Above all, tipping is a question of service for most Americans. Around three-quarters of adults (77%) say the quality of the service is a major factor when deciding whether and how much to tip, while 18% say it is a minor factor. Only 5% don’t consider it a factor at all.
Far smaller shares point to other potential factors. For example, only about three-in-ten adults say a service worker’s pre-tip wages are a major factor when deciding whether and how much to tip.
About a quarter of Americans say social pressure to leave a tip is a major factor in deciding whether and how much to tip. And similar shares say a major factor in these decisions is how much the tip will cost them as the customer.
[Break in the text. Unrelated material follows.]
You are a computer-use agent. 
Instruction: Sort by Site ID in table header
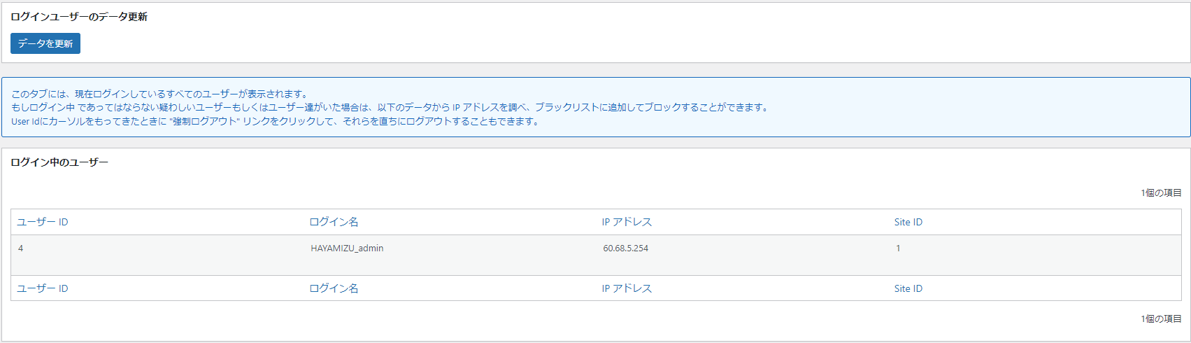pos(908,222)
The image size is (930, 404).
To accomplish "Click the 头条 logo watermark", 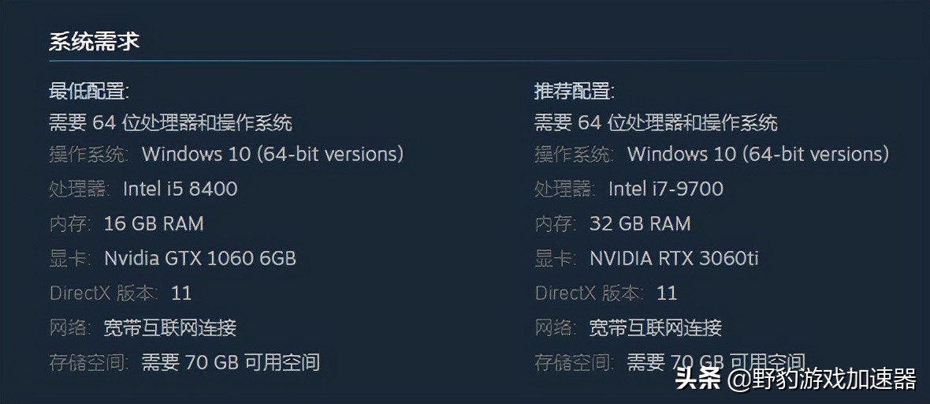I will click(698, 379).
In every demographic and partisan group examined, Americans are more likely to point to the quality of the service than to any other factor when deciding whether to leave a tip or not. But there are still some demographic and partisan differences over this and other factors:
- Service quality is by far the most cited factor across all age groups, but younger Americans are more likely than older people to consider certain other factors. For example, adults under 30 are more likely than those 65 and older to point to workers’ pre-tip wages, social pressure and cost as major factors when deciding whether to leave a tip.
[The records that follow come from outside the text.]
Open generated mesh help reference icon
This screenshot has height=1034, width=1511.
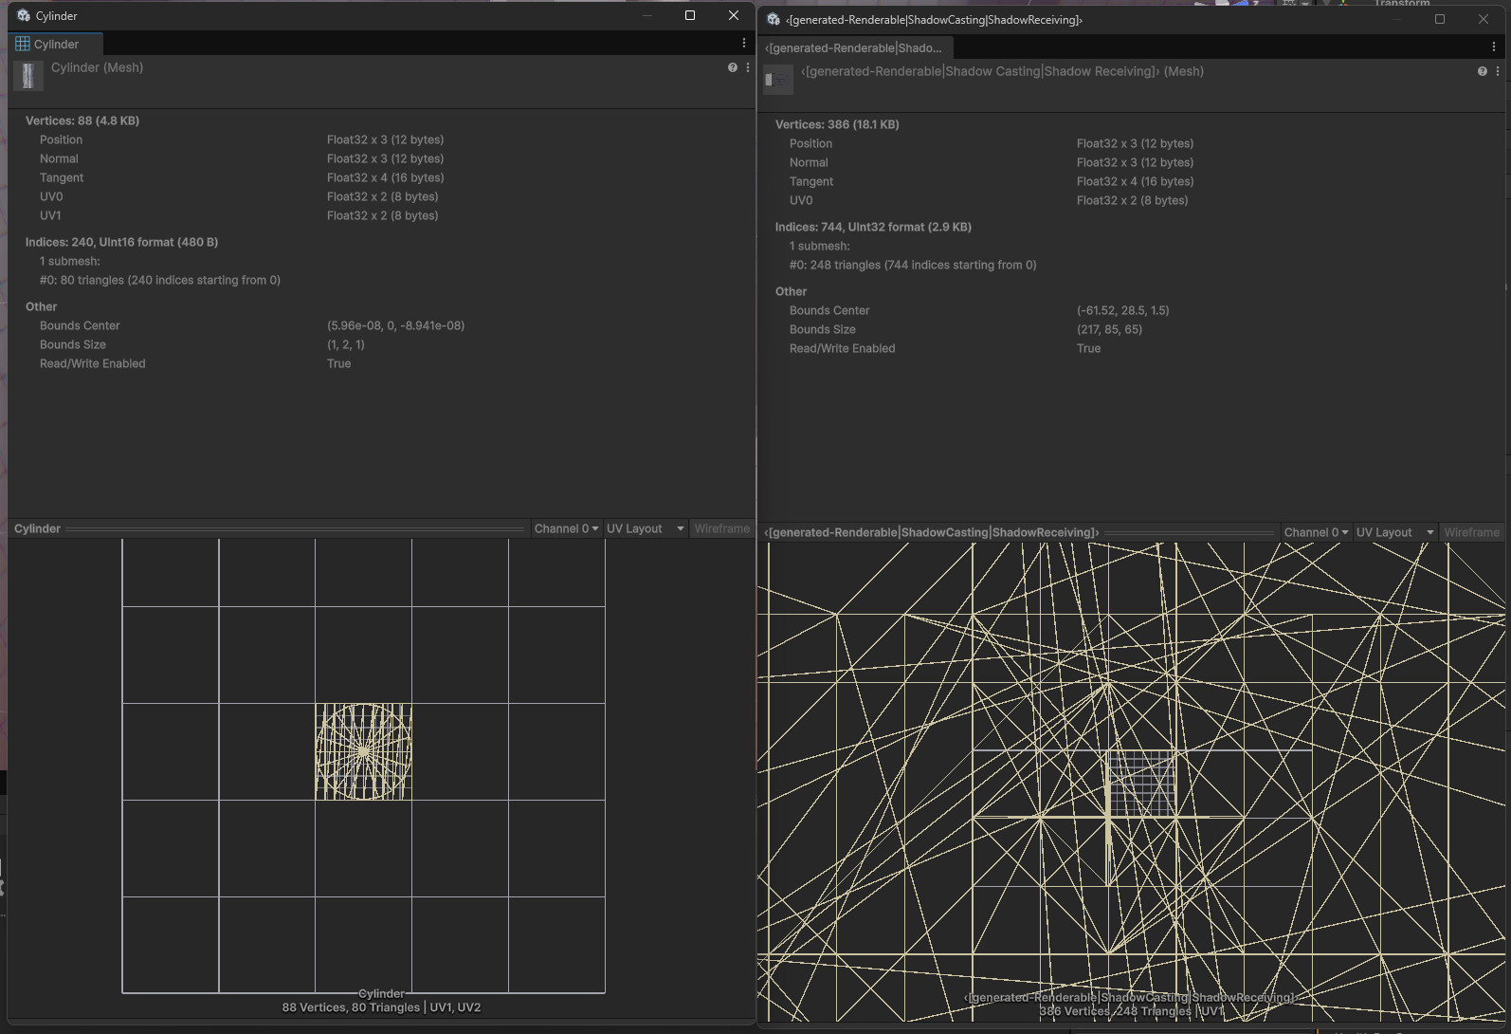(x=1482, y=71)
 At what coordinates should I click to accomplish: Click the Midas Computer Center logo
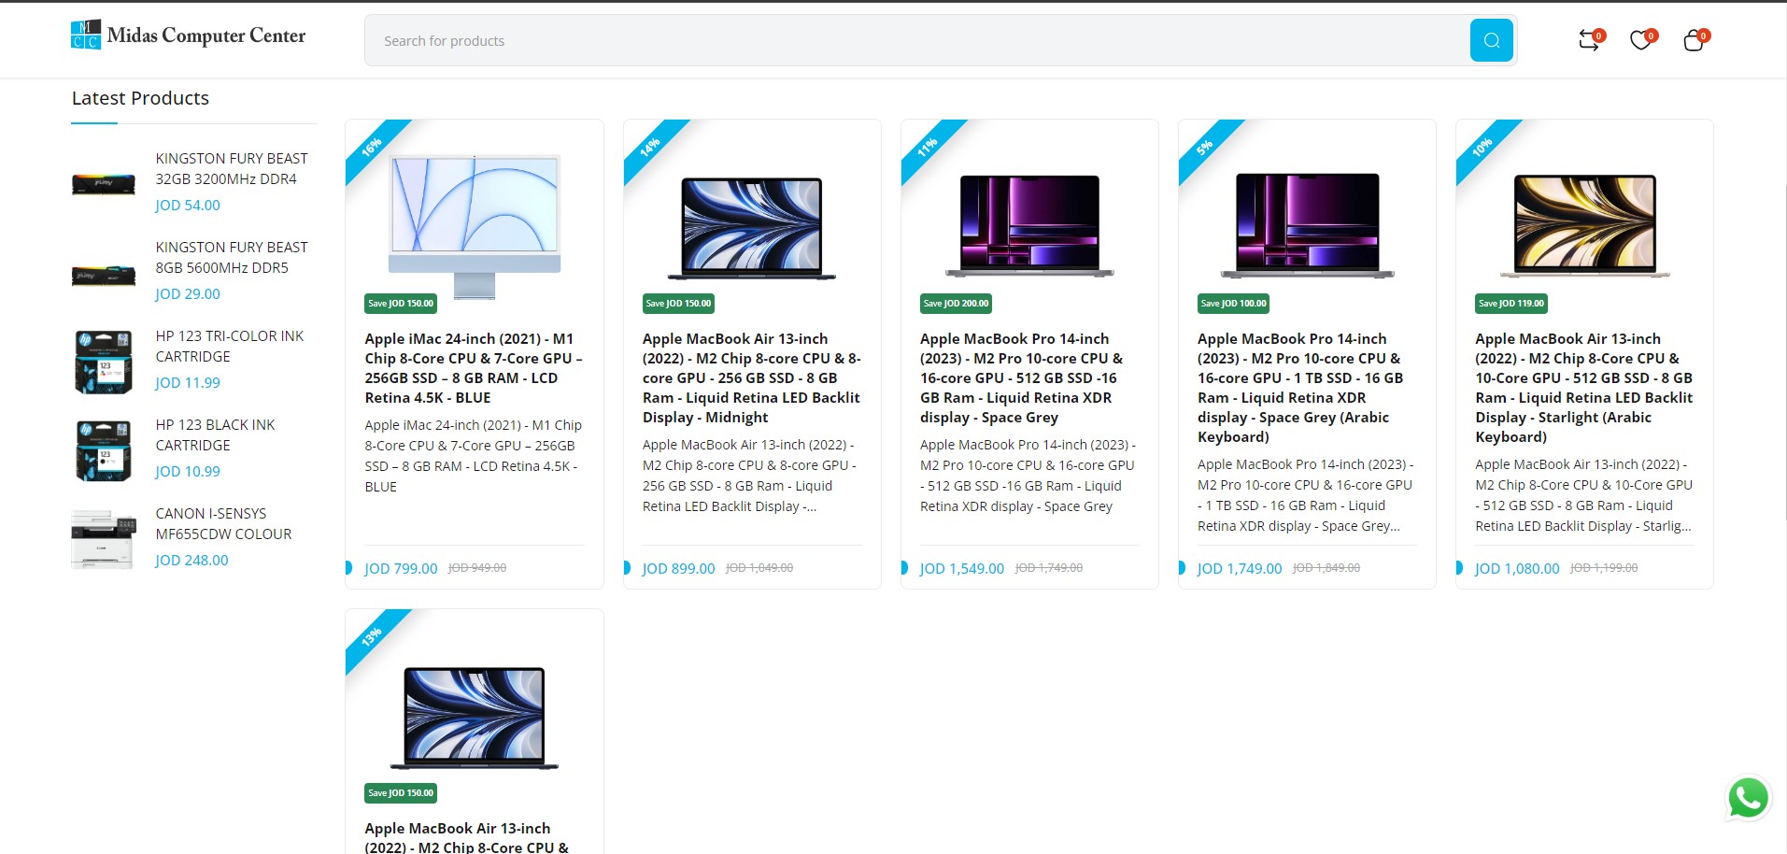(x=189, y=36)
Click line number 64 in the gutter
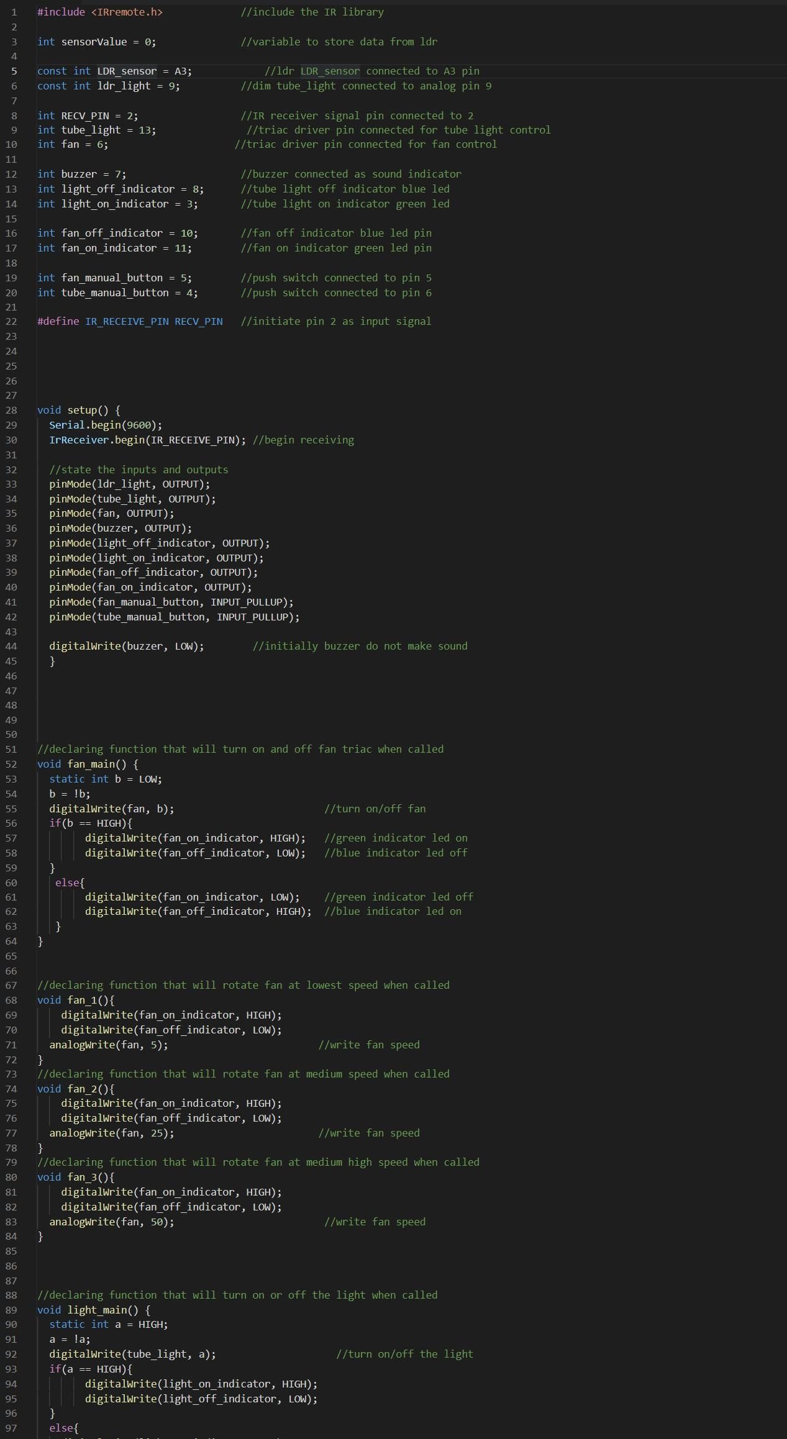 [x=11, y=941]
- Upper-income Americans are more likely than those with middle and lower incomes to say social pressure is a major factor in deciding whether to tip. Conversely, the cost of the tip is more likely to be a major factor in this decision for middle- and lower-income Americans than for upper-income adults.
- Republicans and Republican-leaning independents are more likely than Democrats and Democratic leaners to see quality of service as a major factor. Democrats, in turn, are more likely than Republicans to cite some other factors. For example, 35% of Democrats – compared with 27% of Republicans – say a worker’s pre-tip wages are a major factor when deciding whether to leave a tip or not. Liberal Democrats are especially likely to see this as a major factor (41% do so).
These demographic patterns are broadly similar when Americans are asked about the factors they take into account when deciding how much to tip.